§ Fragmento para leer:
◆ ◆ ◆

Esta semana les hemos ofrecido una serie de artículos que dejan claro que, pandemias más, pandemias menos, el tema del encierro voluntario a nivel mundial ha potencializado la proliferación y solidificación de plataformas digitales que no sólo ofrecen productos locales en sus catálogos, sino que importar y exportar lo mejor de cada país ha demostrado ser una rotunda fórmula de éxito. Basta con preguntar a la producción de El juego del calamar, La Casa de Papel, Maradona: Sueño bendito, Dark y hasta ROMA.
¿Cómo se internacionalizó el anime?
Más que fronteras, se abren mentalidades
Y no lo tomen a mal quienes, como el autor de este artículo, son grandes aficionados a la animación japonesa. Es cierto que mentes avanzadas a su época como Carl Macek (EUA), Julio Fedel (Argentina) y Carlos Amador (México) tuvieron la visión de importar anime desde los años 70/80, cambiando por completo a toda una generación con joyas como Robotech (Macross), Candy Candy, Astroboy, Speed Racer y Mazinger Z.
Pero, con excepciones como adaptaciones de novelas occidentales como Marco, El Gato con Botas (de donde sale la mascota de Toei, curiosamente), Heidi, Ruy el pequeño Cid y Remi, el televidente occidental debía tratar de entender conceptos de cultura japonesa totalmente desconocidos –y en algunos casos hasta inexplicables– como aquél anime del Genio en la botella, Gigi, Kum Kum el niño cavernícola y hasta algunos temas metafísicos en Mazinger Z y Astroboy.
Pero los años pasaron y con el romance entre Hollywood y Studio Ghibli comenzó a “derretirse el hielo” saltando del nicho a públicos más amplios, aunque sin perder el misticismo y sentido de propiedad en películas tan complejas como El viaje de Chihiro o El castillo vagabundo.
El salto cuántico de Demon Slayer y Netflix
Tiempo después llegarían joyas no-Ghibli como your name., A Silent Voice y Sword Art Online con distribución Latinoamericana por parte de nobles compañías como Genco y Konnichiwa!, consiguiendo respetables números en salas de cine de varios países al sur de América.

◆ ◆ ◆

(Material guardado)
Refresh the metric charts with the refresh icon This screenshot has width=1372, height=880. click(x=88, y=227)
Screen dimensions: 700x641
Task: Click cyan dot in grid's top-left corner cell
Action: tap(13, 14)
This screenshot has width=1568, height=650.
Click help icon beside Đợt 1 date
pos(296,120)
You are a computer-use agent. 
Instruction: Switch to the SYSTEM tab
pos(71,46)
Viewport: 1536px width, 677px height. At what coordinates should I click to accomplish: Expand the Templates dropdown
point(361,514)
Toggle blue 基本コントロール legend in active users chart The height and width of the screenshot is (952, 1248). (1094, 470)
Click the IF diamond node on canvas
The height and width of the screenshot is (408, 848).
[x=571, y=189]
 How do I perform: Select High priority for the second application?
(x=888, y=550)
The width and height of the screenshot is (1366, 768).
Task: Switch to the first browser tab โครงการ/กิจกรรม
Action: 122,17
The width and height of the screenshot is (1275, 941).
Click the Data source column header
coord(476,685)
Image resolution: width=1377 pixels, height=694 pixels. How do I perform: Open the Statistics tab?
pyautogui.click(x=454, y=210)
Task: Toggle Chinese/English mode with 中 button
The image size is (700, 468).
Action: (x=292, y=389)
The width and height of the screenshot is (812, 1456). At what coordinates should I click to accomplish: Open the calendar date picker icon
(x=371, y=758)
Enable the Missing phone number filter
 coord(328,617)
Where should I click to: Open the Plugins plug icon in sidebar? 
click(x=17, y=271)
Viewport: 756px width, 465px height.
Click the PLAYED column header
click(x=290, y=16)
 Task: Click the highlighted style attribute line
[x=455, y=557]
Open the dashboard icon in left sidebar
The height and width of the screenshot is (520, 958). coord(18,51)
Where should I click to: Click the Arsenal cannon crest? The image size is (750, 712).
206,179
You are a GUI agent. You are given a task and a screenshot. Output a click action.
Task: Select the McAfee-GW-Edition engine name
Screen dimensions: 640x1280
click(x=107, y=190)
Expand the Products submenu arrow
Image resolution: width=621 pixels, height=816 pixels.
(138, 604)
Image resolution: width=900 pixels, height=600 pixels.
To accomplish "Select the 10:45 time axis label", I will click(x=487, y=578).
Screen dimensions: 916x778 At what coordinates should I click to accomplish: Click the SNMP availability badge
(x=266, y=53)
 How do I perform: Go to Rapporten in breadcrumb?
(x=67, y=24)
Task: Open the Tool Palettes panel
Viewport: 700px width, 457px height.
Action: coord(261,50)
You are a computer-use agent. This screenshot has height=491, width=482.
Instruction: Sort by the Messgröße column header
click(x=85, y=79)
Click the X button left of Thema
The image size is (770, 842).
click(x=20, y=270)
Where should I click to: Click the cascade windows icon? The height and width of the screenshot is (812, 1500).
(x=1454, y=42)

◆ ◆ ◆

§ Acción a realizar:
Según el texto sobre la internacionalización del anime, ¿quiénes tuvieron la visión de importar anime desde los años 70/80?

§ Tu respuesta:
Carl Macek (EUA), Julio Fedel (Argentina) y Carlos Amador (México).